“When I say we have to roll up our sleeves, I mean everyone.”
This was UNB president Paul Mazzerole’s response when asked how the financial cuts in the next five years will affect the UNB community, with specific respect to the student population.
In the annual bi-campus Budget Conversation, which took place on Jan. 27, UNB administration announced an upcoming 2 percent tuition increase and a reduction in the number of classes offered in an effort to reduce the university’s overall deficit.
He proposed the question, “If we have 28 Intro to Statistics courses, could we live with 14?”
Typically, first year courses have the largest class sizes, with numbers lessening as the class level increases. For professors, accommodating larger class sizes can require extra work to enhance the learning experience and give students the greatest possibility of academic success.

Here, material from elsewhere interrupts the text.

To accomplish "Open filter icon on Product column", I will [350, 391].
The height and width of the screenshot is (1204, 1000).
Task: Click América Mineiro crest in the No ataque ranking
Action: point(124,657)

Mazzerole stressed that with impending cuts, the resulting changes must be made in order to maintain the current infrastructure and continue to draw prospective students.
While he stressed the importance of smaller tutorials to compensate for the increase in lecture sizes, he also acknowledged that budget cuts will “affect our ability to deliver the student experience.”
Dr. Jacqueline Low, a Professor of Sociology at UNB Fredericton, shared her personal methods to create opportunities for discussion in her larger classes. Through “purposeful activities” designed to enable discussion, her students are given the chance to “internalize the information.”
Contrarily, Dr. Low believes that there are more significant barriers to the learning experience, such as the increase in social media consumption “impairing students ability to interact.”
Another change that can be expected in the coming years is a 2 percent tuition increase. George MacLean, Vice President Academic, was present for the Q&A and spoke about the increase.
He stressed the importance of transparency, and made it clear that the increase was initially discussed two years ago with students, driving home the need to “make sure that students understand why their tuition rates change to the degree that they do.”
This increase will be formalized in April 2020, by the Board of Governors and Mazzerole, and will likely roll out in the upcoming 2020/21 school year.